[[ Records, beginning ]]

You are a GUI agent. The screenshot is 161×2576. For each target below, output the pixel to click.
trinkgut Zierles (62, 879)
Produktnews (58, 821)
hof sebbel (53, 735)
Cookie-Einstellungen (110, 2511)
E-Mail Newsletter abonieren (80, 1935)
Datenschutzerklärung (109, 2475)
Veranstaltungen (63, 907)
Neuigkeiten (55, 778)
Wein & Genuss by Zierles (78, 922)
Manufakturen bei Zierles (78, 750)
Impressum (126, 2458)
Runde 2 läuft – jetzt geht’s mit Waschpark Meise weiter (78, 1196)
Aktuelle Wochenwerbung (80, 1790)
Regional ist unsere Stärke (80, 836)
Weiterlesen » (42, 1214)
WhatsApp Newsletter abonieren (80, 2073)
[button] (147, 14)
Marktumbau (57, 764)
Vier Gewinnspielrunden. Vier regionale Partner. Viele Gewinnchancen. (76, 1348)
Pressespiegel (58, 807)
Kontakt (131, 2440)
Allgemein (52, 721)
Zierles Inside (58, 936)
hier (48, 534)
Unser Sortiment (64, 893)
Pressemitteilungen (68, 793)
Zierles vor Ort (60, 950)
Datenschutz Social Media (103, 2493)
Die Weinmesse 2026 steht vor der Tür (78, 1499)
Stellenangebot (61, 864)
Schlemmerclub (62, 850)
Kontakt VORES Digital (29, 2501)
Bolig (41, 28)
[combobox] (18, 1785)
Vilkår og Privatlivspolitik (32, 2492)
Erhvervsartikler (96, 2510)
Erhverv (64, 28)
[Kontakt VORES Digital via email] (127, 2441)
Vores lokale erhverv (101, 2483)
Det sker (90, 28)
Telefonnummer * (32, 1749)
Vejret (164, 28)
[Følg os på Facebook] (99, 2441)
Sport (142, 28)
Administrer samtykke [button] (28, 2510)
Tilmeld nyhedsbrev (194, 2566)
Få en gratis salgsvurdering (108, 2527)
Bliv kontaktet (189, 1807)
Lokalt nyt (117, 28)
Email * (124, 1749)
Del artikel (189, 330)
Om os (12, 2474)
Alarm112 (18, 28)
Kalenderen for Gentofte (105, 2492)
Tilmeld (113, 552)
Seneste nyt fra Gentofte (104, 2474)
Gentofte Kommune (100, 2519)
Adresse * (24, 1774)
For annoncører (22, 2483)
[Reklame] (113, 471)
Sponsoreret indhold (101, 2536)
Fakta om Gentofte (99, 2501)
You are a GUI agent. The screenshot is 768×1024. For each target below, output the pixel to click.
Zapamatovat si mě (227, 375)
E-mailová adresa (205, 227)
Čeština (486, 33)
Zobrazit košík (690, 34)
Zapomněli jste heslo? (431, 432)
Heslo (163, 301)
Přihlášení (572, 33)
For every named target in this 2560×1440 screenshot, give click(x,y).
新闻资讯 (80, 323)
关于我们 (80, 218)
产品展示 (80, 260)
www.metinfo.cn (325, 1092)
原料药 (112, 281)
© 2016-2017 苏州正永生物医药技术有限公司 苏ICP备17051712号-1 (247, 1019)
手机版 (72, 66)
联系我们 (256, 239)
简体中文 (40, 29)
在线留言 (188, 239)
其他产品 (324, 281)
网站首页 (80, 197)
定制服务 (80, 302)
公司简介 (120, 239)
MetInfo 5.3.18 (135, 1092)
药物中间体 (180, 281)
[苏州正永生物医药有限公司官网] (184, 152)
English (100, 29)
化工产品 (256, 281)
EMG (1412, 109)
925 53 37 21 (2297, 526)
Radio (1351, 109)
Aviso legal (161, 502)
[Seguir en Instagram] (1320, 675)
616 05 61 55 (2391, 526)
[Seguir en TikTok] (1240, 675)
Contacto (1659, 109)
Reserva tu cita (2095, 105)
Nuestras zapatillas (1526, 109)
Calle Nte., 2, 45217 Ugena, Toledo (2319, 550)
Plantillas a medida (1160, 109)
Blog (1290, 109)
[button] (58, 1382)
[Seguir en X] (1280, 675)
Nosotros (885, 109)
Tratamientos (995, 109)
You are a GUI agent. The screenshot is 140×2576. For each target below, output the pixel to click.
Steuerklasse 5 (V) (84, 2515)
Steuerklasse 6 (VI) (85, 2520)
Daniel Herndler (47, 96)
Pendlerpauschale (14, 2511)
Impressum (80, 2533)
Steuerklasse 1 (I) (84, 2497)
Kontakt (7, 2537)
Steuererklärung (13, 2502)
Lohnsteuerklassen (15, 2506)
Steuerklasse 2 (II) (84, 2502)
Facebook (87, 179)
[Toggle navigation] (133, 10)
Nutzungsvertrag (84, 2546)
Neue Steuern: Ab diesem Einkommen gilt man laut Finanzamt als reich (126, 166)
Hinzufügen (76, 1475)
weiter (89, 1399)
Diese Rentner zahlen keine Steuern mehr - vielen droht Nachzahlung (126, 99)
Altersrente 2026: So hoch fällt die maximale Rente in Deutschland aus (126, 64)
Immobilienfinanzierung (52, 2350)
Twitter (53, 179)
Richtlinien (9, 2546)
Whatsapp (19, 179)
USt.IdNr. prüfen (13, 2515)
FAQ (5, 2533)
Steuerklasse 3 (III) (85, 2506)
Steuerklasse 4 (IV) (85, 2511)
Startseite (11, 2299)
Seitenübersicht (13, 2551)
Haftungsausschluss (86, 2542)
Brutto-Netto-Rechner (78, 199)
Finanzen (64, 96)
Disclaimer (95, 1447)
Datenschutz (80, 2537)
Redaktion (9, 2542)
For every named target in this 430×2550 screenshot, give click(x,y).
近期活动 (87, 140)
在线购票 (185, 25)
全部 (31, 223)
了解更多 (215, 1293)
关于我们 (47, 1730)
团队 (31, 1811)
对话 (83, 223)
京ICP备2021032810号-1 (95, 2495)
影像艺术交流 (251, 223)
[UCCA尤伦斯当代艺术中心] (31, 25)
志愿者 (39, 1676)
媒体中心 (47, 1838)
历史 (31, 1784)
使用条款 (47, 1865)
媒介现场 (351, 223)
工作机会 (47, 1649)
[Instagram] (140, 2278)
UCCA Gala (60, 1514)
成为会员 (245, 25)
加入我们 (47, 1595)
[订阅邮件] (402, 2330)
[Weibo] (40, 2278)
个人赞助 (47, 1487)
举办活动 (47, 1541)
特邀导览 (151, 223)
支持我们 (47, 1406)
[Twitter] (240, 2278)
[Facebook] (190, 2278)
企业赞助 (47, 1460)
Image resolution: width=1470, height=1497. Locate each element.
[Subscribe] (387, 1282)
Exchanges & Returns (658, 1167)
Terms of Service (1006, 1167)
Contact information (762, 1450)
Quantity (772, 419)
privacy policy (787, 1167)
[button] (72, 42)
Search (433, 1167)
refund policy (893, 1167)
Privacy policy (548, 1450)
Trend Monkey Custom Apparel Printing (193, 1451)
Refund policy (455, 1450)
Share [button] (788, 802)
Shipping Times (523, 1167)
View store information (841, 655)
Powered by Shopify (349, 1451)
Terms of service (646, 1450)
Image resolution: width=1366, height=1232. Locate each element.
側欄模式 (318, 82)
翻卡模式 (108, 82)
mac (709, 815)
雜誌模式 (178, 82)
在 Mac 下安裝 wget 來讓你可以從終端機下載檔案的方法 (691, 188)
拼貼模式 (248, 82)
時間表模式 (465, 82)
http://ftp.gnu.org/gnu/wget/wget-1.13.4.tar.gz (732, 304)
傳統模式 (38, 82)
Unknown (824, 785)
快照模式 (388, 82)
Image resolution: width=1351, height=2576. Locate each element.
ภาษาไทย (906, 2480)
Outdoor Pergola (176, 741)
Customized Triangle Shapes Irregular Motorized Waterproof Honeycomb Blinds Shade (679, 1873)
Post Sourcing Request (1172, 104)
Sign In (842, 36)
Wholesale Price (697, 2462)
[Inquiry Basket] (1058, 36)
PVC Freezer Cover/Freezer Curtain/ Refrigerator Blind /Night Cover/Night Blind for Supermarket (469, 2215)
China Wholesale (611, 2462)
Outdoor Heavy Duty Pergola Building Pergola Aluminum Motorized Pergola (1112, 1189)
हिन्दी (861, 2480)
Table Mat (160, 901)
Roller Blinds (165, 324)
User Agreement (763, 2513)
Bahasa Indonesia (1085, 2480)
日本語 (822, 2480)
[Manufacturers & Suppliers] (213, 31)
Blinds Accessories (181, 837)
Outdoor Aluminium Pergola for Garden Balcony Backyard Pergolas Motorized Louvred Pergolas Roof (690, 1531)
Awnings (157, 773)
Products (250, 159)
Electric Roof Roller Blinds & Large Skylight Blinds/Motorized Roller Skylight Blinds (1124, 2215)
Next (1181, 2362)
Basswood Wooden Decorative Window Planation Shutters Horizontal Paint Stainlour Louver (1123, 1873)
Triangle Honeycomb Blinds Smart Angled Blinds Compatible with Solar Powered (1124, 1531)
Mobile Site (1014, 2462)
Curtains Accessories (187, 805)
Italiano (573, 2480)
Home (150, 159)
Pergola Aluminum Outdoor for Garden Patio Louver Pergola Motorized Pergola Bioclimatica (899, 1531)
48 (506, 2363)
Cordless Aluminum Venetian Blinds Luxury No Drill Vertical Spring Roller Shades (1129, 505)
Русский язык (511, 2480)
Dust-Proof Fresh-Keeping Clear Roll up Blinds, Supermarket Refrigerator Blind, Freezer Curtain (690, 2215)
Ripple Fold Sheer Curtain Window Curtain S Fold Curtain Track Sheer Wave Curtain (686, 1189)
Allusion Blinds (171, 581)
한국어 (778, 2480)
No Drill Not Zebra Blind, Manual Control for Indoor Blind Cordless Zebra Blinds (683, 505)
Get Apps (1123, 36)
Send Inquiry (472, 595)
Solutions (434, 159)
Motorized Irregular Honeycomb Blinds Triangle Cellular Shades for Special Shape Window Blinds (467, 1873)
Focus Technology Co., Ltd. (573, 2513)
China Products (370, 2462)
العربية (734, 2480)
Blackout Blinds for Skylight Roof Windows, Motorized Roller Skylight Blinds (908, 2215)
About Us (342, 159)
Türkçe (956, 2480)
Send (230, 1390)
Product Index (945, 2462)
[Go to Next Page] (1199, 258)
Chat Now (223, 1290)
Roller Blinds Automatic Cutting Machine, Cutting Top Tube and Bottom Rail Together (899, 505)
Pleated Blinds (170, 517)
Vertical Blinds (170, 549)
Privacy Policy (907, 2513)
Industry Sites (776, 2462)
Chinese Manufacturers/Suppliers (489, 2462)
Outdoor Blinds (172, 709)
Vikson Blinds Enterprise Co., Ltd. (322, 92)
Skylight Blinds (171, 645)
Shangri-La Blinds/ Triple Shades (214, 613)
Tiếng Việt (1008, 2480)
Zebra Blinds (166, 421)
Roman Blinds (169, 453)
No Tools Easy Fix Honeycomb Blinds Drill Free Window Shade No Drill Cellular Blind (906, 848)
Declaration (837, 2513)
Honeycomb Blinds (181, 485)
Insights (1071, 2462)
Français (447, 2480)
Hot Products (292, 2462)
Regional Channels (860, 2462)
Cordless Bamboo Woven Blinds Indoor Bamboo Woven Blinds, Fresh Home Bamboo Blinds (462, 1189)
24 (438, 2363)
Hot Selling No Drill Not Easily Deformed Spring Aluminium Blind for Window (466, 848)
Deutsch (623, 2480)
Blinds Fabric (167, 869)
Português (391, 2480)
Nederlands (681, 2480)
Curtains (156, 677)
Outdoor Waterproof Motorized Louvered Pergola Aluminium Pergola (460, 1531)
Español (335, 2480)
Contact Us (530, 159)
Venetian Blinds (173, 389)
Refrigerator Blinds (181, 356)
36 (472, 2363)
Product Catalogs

[[ Records, end ]]

What you will do – Only one stretch of the data above is needed. Restate it word for word, from the line containing "[Toggle navigation] (133, 10)" through the line containing "FAQ (5, 2533)", both ends included.

Exercise output –
[Toggle navigation] (133, 10)
Nutzungsvertrag (84, 2546)
Neue Steuern: Ab diesem Einkommen gilt man laut Finanzamt als reich (126, 166)
Hinzufügen (76, 1475)
weiter (89, 1399)
Diese Rentner zahlen keine Steuern mehr - vielen droht Nachzahlung (126, 99)
Altersrente 2026: So hoch fällt die maximale Rente in Deutschland aus (126, 64)
Immobilienfinanzierung (52, 2350)
Twitter (53, 179)
Richtlinien (9, 2546)
Whatsapp (19, 179)
USt.IdNr. prüfen (13, 2515)
FAQ (5, 2533)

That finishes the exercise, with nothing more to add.